Charleston County schools Superintendent Maria Goodloe-Johnson plans to leave the district to take the top schools job in Seattle.

She accepted the job but hasn't agreed to a contract yet. She doesn't anticipate any problems in reaching an arrangement, she said, "unless there is a deal-breaker, and I don't know what that would be right now."

Her decision to leave Charleston would end her three and a half year tenure as schools chief, a time fraught with success, failure and controversy.

Goodloe-Johnson wasn't looking for a job but was recruited to apply for the Seattle post. The hardest part about deciding to leave Charleston was the positive feedback she received from district staff who asked her not to go, she said.

"That's the bittersweet part," she said.

While the details aren't final, Goodloe-Johnson said she expects to stay until the end of the school year and start her new job this summer.

The county school board hasn'tdiscussed what will happen next, but Chairwoman Nancy Cook said she thought the district had the leadership internally to handle the superintendent's job and not lose any continuity with initiatives already in place. Chief Academic Officer Nancy McGinley certainly could do the job, Cook said, and the difficult part wouldn't be the superintendent search but rather finding a new chief academic officer.

Many school board and community members, regardless of their feelings for Goodloe-Johnson, agreed that McGinley would be a good pick to succeed the superintendent.

Goodloe-Johnson said she's established a strong foundation to make needed improvements in the district. Anytime leaders leave, the system feels the impact of their departure, Goodloe-Johnson said. But the district has a strong team that she said she hoped would continue the work being done.

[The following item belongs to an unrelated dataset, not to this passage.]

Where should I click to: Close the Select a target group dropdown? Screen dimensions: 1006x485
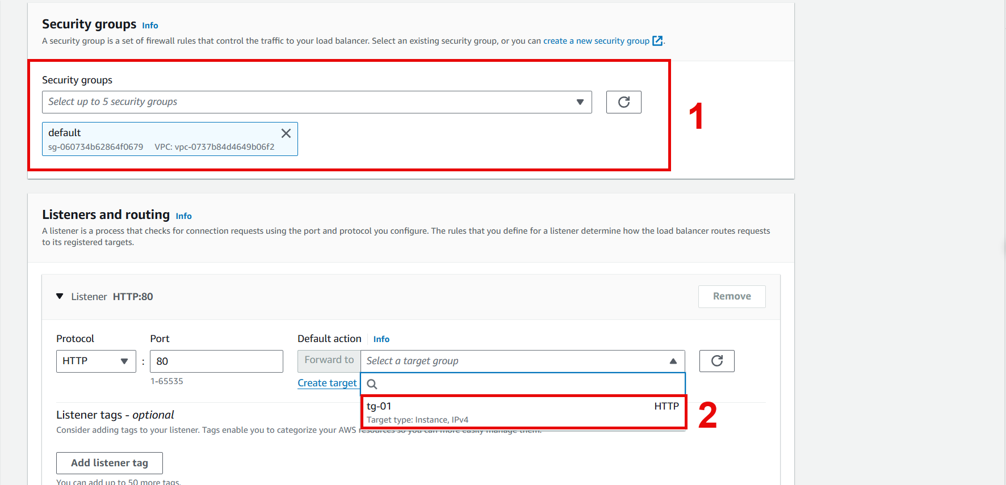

"The work's not done, but the work's not going to be done for a while," she said.

News of Goodloe-Johnson's imminent departure was met with both sadness and elation.

The Rev. Joe Darby, vice president of the Charleston branch of the National Association for the Advancement of Colored People, said Goodloe-Johnson's plans just were starting to bear fruit, and she's made the district better through reform efforts.

He said he hoped her successor would continue the work that's been started and not come in with new ideas and try to reinvent the wheel.

"I very much hate to lose her," he said.

Burke High Principal Charles Benton has worked closely with the superintendent during the past year. He said the district is in the midst of great improvements and losing her would be tragic.

"I'm at a loss for words to say what would happen if she left," he said. "She's at the top of my list for superintendents who can move a school district forward."

School board Vice Chairman Hillery Douglas said the superintendent had given the district more than three years, and he's happy for the time she's worked in Charleston.

"I wish we could've done something to keep her here to continue the drive for excellence, but this is life and reality," he said.

Sandi Engelman, a former school board member and vocal critic of the superintendent, said the district has been on a three-year downward spiral under her leadership and that this was an opportunity to fix the mess. "I'm sure people are dancing in the street," she said. "She was a serious mistake."

Larry DiCenzo, principal of Orange Grove Elementary Charter School, said Goodloe-Johnson was one of the reasons his school decided to become charter after she denied its application for magnet status. It's been a great move for the school in its quest to get better, despite her lack of support, he said.

He said he was happy that she was leaving and hoped that her successor would be different by not putting up roadblocks for charters and embracing them.

Marvin Stewart, chairman of the downtown constituent board, said he didn't think her departure would change the district because the county school board would remain the same.

The board allowed Goodloe-Johnson to experiment with downtown schools, and none of those changes worked, he said.

"I'd be more happy if county school board members were to leave or resign," he said.